In this approach, we are just limiting the number of actions for a specific period of time. Consider the case of click spamming for example. By click spamming, I simply mean some user is repeatedly clicking some element in our app, most probably a button to trigger some event. In order to avoid this scenario, we can give a timeout after an event, like 5 seconds. In that case, once the user triggers the action, he has to wait for 5 seconds to trigger it again.

Debouncing

In this approach also, a timeout is applied before triggering the event. But things are a little bit dynamic here. Unlike throttling, the event will not trigger until the continuous action stops. Even after the action stops, there will be a slight time delay before the event occur. If another action happens before the second that time-limit, the time delay resets. This process continues until the time delay expiry and the event will get triggered. Consider a ball is dropped on the ground and it is bouncing. In the case of debouncing, we’ll just wait for it to settle and grab it once it is standstill.

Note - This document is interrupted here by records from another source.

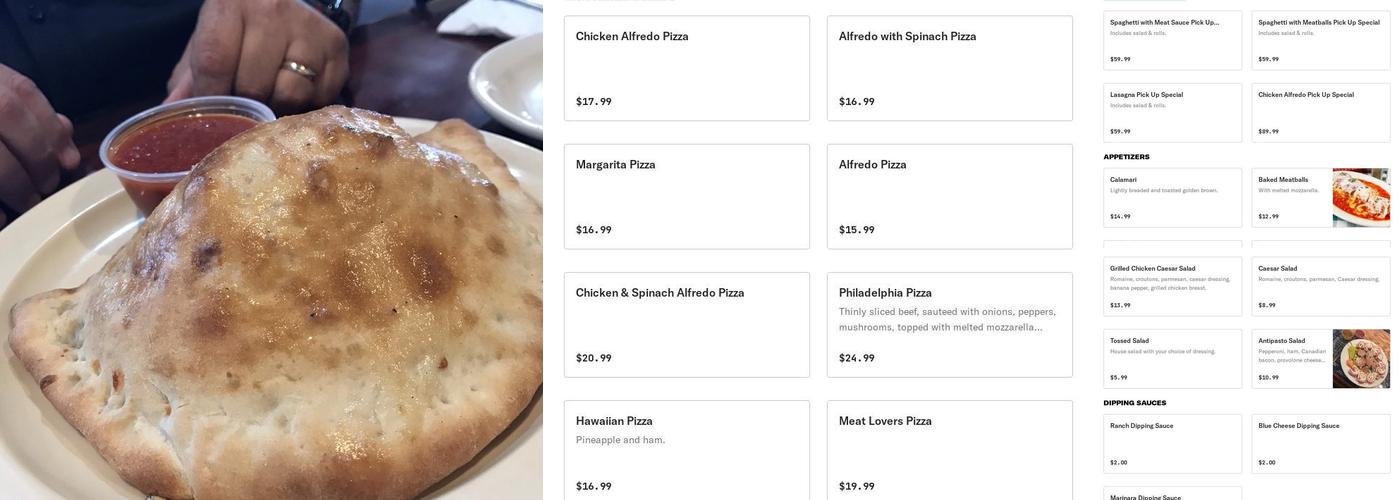Choose the Blue Cheese Dipping Sauce card
Image resolution: width=1400 pixels, height=500 pixels.
pyautogui.click(x=1320, y=443)
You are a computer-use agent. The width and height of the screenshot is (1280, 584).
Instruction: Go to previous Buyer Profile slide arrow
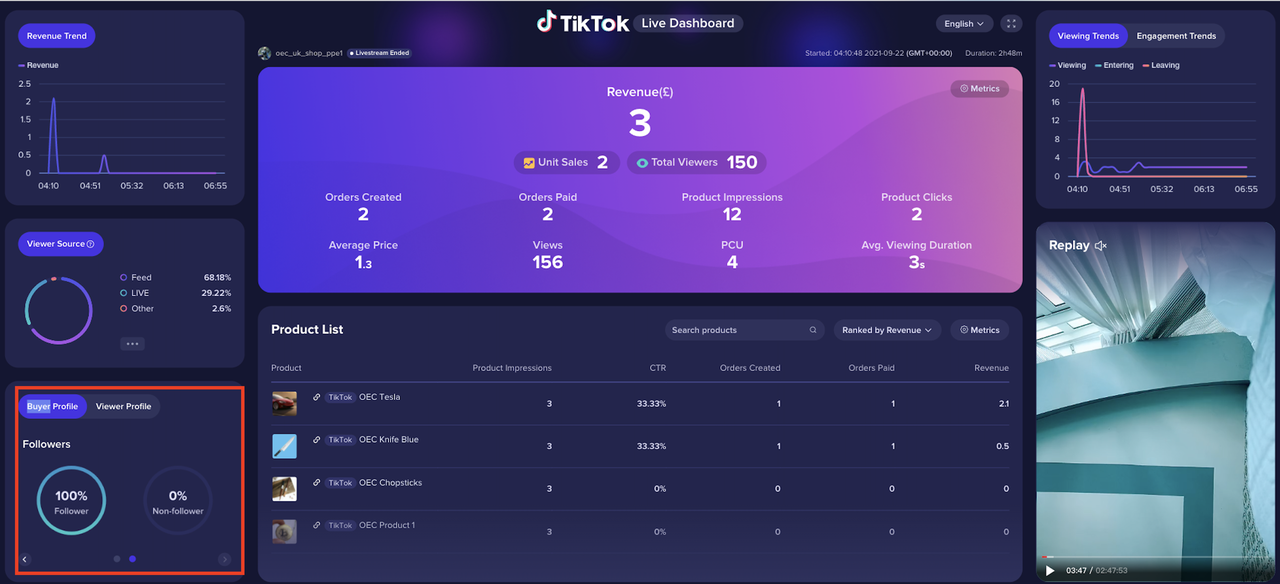[25, 559]
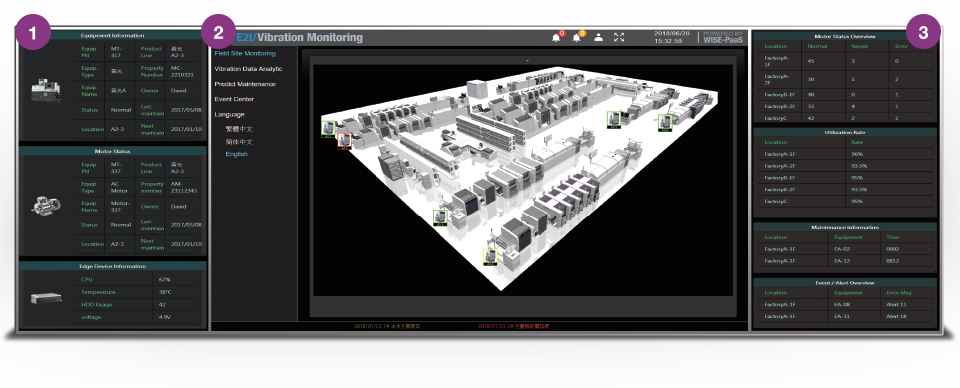Open the Event Center menu item

coord(234,99)
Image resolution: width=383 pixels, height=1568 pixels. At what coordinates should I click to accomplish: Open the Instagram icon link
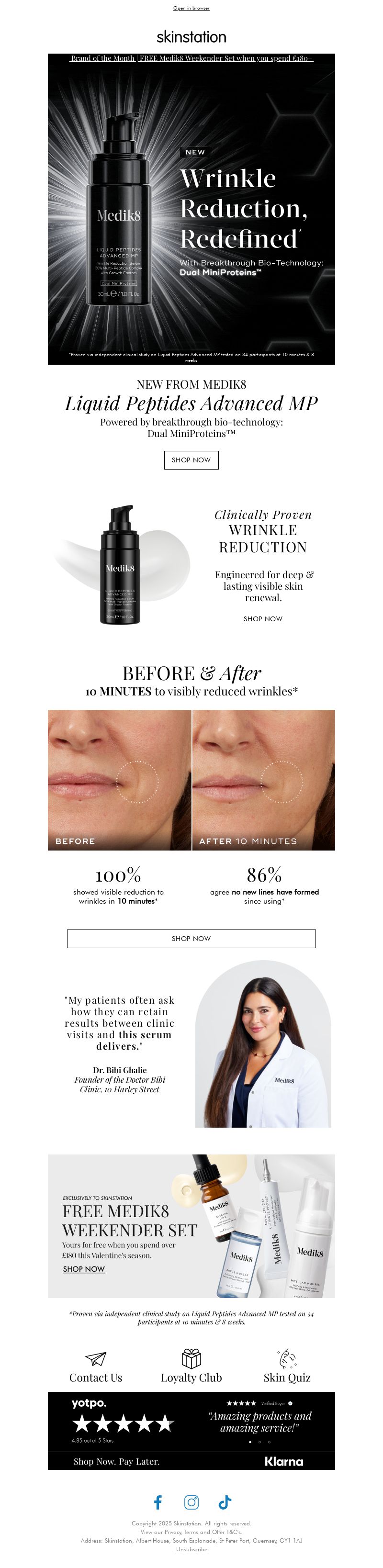coord(191,1502)
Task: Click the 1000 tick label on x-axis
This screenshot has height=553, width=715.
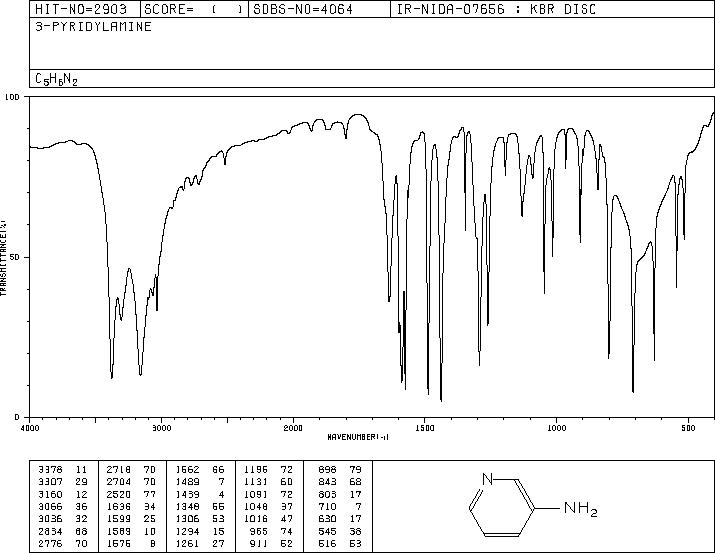Action: [556, 428]
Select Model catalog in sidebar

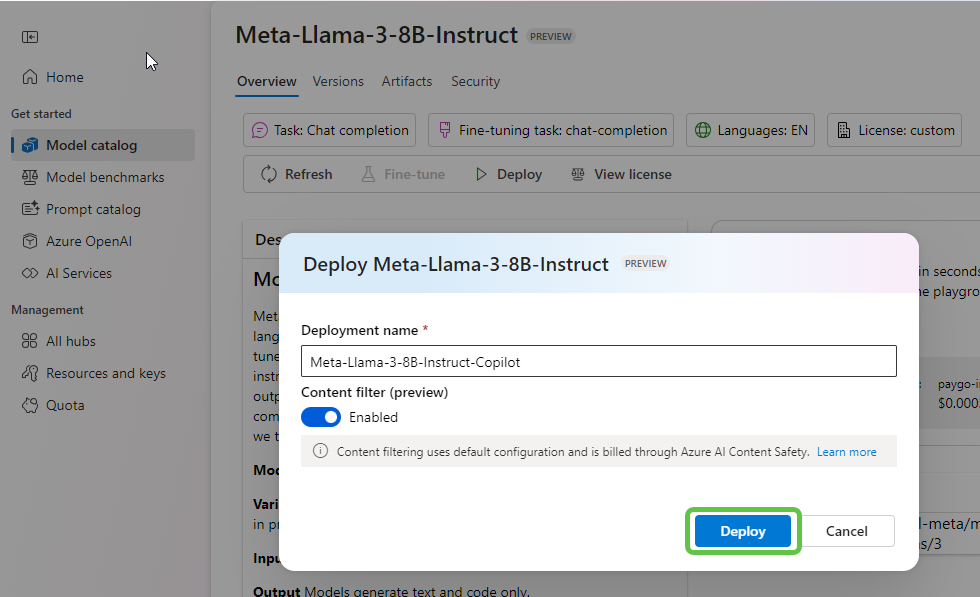tap(91, 145)
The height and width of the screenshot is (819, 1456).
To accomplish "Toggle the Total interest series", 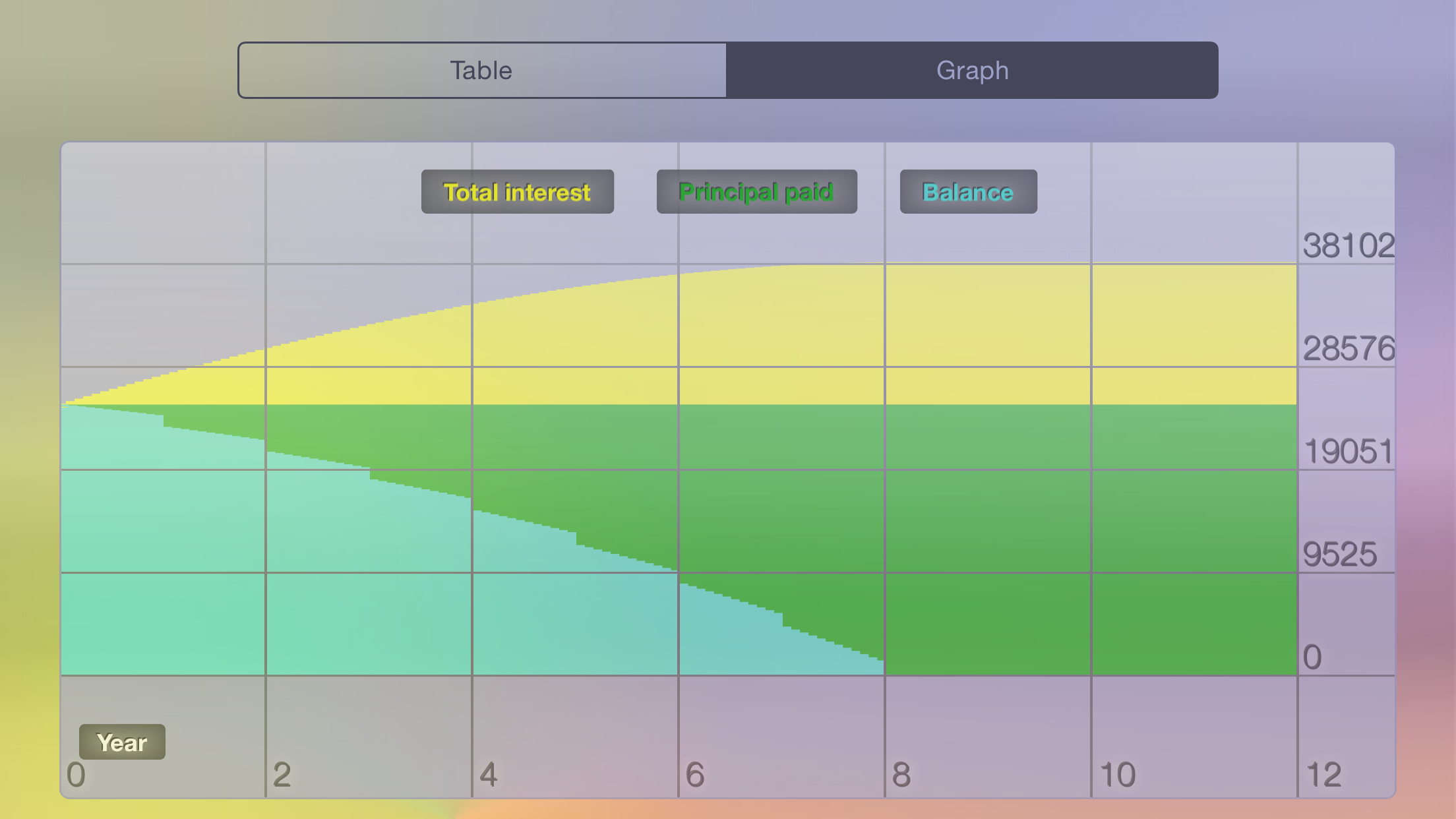I will click(x=518, y=192).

For my use-case, I’ve to limit the search API requests on keystrokes. Instead of waiting for a fixed time period, it makes more sense to wait only until the user stops typing. So I went with denouncing. Like me, denouncing will be the most common approach we’ll be going for as it is a more dynamic solution. But an understanding of both approaches will give you more options to choose from, which is always a good to have skill for a programmer.